Not like before. Not like Jet City (don’t make me laugh) or Emerald City (difficult to pull off when you’ve bulldozed the urban canopy). Seattle needs a new brand, one that tells the world that this time…we…mean…it.
Which is why we’re getting...SeattleLand!
Through a different lens
“SeattleLand!” evokes many of the strengths of the old Seattle but without the annoying people, most of whom can no longer afford to live here. You get the trees (only a short drive away!), the hills, the water, and the 10…nine…six months a year of rain, er, low clouds of the old city, all in a new, improved theme park: SeattleLand!, a happy, vibrant place whose sole purpose is to inspire you to buy real estate.
Viewed through the lens of SeattleLand!, local headlines that don’t seem to make sense suddenly do.
We now have (hideous) rainbow crosswalks on Capitol Hill — not to celebrate LGBTQ Pride, but to mark Capitol Hill as SeattleLand!’s gay-themed neighborhood, although many gay folk can’t afford it any longer and hate crimes are up sharply against those who can.
Ditto for Ballard — SeattleLand!’s historic Scandinavian-themed neighborhood, now packed with luxury condos and 16 actual Scandinavians.
Or, check out SeattleLand!’s University District, where real students come from China, Japan, Korea, India and, very occasionally, Washington state.
Visit SeattleLand!’s Central Area, the historic African-American neighborhood that, by the year 2020, will only be 10-percent African-American.
Most especially, visit Downtown SeattleLand!, whose central public space, Westlake Park, is now managed by and for SeattleLand!’s big downtown businesses. Shoppers welcome.
If you have any doubt whatsoever that Seattle has become a for-profit theme park, consider the steep one-day admission price, the pricy junk food, the exorbitant parking and the ubiquitous cartoon characters walking around, waving signs for the newest condo grand opening up the street.
Coming soon: SeattleLand!’s fabulous new multi-billion-dollar, 1.5-mile waterfront attraction, and the most expensive underground combination mall/aquarium in the world!
Playing pretend
This is, of course, not remotely sustainable, for the same reason that Disney-style planned cities like Celebration, Fla., never develop as anything other than novelties or retirement communities: Real cities aren’t built on real estate bubbles. Real cities have economies based on working people; they don’t price working people out of the region.
The ones who can afford to price out whole demographics are tourist meccas or global finance centers, and even the most deluded local booster must concede that SeattleLand is not Manhattan, London, Tokyo or Hong Kong. It’s not even Los Angeles or San Francisco or Maui. Instead, ours is a medium-sized regional hub, a two-hour plane ride from the nearest genuinely large city.
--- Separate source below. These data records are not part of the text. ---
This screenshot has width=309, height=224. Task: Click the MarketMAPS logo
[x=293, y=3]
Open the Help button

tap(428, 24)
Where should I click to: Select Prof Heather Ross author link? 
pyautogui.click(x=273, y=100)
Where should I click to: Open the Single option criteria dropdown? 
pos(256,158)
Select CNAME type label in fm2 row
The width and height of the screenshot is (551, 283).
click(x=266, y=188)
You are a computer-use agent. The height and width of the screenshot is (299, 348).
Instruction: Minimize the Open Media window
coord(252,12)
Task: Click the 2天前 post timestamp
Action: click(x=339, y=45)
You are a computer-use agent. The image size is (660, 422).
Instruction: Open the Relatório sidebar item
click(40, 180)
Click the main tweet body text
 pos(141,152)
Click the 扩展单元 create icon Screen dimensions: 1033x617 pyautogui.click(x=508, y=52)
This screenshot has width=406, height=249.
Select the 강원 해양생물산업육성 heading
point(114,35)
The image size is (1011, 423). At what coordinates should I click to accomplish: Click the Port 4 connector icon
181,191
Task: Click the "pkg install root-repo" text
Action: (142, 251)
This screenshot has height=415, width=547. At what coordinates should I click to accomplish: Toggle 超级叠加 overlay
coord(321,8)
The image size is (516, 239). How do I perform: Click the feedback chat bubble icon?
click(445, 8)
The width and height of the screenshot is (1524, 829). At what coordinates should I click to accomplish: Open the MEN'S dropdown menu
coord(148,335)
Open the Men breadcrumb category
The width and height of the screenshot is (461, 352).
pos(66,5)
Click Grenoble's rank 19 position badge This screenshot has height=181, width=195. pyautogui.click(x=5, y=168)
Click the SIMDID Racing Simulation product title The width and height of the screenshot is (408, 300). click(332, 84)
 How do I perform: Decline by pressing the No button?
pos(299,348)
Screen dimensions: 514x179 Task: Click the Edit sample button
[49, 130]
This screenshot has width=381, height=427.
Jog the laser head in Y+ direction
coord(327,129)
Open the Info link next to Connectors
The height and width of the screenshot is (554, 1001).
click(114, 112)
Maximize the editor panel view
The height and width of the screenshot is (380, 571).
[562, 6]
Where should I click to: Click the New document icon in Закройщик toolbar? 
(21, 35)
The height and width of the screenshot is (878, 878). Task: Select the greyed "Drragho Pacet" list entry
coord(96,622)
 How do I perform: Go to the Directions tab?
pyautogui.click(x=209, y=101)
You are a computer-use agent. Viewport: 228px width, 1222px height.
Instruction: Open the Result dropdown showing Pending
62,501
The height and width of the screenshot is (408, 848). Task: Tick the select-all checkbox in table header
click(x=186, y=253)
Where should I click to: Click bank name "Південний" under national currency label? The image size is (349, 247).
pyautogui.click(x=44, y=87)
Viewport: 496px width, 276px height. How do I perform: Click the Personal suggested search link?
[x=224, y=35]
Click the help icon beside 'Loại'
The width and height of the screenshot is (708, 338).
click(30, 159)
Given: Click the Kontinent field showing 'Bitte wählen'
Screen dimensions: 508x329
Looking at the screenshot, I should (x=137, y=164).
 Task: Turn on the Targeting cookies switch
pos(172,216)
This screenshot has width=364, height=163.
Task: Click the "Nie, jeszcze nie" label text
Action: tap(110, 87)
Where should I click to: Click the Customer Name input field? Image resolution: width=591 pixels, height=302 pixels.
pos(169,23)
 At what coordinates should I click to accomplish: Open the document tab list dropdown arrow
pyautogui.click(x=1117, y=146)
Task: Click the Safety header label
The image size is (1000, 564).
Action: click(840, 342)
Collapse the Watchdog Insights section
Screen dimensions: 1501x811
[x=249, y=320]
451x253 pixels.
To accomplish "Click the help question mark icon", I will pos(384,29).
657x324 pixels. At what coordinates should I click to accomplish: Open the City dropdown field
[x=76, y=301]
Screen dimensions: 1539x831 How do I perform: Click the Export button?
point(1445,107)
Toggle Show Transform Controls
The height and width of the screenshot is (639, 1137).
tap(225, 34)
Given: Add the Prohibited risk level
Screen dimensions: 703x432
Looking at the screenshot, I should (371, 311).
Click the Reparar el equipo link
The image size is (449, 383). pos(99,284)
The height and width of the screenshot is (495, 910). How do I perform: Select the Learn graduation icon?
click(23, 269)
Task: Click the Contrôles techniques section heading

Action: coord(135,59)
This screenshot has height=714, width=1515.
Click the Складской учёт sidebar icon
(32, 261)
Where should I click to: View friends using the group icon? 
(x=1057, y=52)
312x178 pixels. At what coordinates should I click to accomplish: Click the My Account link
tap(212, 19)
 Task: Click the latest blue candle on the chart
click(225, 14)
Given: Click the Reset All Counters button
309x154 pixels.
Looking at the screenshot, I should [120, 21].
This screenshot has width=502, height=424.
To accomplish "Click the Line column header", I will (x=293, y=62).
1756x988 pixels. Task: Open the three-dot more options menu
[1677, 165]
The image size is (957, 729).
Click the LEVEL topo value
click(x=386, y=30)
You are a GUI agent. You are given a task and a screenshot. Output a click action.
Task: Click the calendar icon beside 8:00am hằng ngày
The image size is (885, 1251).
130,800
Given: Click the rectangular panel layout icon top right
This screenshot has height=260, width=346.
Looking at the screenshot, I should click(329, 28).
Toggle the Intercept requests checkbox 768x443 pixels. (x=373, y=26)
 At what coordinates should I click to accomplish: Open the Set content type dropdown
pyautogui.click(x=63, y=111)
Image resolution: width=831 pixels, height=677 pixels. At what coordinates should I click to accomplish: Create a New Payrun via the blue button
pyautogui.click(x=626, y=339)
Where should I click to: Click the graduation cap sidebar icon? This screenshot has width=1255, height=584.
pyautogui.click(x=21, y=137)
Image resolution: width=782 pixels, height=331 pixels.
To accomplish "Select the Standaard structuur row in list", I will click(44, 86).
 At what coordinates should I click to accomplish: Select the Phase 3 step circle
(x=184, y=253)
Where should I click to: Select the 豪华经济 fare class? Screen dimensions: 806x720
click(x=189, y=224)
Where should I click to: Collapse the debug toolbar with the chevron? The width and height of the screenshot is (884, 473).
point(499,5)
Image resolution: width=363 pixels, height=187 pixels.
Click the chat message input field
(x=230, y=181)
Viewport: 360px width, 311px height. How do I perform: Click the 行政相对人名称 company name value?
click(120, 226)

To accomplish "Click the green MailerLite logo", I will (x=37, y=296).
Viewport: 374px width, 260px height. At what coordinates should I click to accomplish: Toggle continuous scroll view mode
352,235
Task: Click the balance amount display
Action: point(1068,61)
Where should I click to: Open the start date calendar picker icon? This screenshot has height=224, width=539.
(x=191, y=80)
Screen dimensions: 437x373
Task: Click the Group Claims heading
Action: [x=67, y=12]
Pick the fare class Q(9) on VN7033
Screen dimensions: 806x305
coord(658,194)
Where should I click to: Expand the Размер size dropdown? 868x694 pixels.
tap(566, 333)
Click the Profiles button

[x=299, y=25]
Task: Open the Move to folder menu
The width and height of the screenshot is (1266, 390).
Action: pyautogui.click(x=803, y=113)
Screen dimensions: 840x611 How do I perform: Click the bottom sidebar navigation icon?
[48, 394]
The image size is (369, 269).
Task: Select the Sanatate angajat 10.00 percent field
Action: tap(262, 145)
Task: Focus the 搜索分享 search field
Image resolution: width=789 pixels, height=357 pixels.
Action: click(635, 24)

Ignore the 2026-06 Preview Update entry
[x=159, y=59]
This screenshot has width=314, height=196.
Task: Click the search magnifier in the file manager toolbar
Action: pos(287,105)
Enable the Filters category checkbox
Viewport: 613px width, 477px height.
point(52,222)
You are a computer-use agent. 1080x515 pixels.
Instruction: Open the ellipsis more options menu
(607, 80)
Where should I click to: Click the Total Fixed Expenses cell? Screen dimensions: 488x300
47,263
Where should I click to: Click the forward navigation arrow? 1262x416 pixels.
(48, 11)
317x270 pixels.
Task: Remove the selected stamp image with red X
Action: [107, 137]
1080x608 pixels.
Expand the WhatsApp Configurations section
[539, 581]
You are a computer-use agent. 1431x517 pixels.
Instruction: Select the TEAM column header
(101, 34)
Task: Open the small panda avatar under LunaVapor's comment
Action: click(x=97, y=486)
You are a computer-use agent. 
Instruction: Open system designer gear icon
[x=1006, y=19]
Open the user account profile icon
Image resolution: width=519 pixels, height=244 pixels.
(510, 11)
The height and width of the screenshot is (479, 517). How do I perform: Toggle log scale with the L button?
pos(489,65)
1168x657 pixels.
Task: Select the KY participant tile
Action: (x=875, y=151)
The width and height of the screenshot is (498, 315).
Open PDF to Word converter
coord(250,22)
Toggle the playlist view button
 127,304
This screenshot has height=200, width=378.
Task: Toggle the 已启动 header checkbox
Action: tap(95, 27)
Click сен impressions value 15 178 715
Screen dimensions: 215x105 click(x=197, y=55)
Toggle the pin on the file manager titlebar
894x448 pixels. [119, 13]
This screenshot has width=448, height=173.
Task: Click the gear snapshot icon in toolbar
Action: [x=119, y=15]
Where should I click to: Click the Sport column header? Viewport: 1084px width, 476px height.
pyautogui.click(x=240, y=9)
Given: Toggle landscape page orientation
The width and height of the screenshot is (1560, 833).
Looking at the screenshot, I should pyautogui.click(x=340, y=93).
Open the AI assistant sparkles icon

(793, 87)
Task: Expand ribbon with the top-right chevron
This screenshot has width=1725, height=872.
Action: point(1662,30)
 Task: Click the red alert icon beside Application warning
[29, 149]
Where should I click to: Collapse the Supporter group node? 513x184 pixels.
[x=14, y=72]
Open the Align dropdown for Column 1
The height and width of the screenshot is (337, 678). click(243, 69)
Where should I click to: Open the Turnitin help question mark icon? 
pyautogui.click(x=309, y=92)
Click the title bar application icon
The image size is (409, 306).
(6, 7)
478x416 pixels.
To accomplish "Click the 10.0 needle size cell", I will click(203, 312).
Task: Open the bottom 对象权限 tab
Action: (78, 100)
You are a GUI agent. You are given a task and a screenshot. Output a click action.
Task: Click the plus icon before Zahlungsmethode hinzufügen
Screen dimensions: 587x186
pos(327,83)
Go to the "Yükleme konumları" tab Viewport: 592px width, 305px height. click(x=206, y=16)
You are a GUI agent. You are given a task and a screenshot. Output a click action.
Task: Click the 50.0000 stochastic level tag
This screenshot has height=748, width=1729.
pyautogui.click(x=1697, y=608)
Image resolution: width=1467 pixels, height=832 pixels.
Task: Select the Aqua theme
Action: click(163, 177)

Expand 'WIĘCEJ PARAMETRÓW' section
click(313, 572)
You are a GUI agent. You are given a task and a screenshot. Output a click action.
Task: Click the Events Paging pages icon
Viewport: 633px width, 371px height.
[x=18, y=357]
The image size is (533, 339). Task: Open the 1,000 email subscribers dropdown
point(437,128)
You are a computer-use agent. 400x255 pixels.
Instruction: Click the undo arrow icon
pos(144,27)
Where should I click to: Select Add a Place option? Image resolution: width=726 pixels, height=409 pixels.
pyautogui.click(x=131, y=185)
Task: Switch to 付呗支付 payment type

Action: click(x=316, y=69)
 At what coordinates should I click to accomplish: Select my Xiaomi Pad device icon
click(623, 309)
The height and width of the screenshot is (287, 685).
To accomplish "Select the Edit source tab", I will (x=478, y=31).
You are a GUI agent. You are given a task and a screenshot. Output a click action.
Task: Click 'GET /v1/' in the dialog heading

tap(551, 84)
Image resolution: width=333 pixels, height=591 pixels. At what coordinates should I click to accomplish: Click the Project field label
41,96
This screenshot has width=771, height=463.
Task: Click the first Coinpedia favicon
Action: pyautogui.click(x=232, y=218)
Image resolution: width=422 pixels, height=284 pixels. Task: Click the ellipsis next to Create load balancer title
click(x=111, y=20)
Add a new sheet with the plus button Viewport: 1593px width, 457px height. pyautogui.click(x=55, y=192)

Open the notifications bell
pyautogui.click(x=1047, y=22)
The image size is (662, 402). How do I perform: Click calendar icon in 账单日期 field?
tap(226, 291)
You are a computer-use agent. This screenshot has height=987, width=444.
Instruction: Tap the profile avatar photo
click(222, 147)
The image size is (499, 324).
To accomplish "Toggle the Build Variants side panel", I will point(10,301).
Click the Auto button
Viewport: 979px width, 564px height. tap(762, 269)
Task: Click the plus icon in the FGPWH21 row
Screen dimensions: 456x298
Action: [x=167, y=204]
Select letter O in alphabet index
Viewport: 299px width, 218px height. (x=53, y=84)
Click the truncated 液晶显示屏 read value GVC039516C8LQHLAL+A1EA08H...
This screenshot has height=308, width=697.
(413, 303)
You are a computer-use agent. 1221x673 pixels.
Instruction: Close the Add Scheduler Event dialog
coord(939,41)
To devote Seattle’s entire public policy apparatus to pretending otherwise is simply nuts. It’s also a recipe for collapse, but that’s exactly what’s happening.
When the inevitable bust arrives, the people getting rich in SeattleLand will retreat to their comfortable lofts, somewhere in the heart of a real city far away. We’ll be left with the mess.
GEOV PARRISH is cofounder of Eat the State! He also reviews news of the week on “Mind Over Matters” on KEXP 90.3 FM.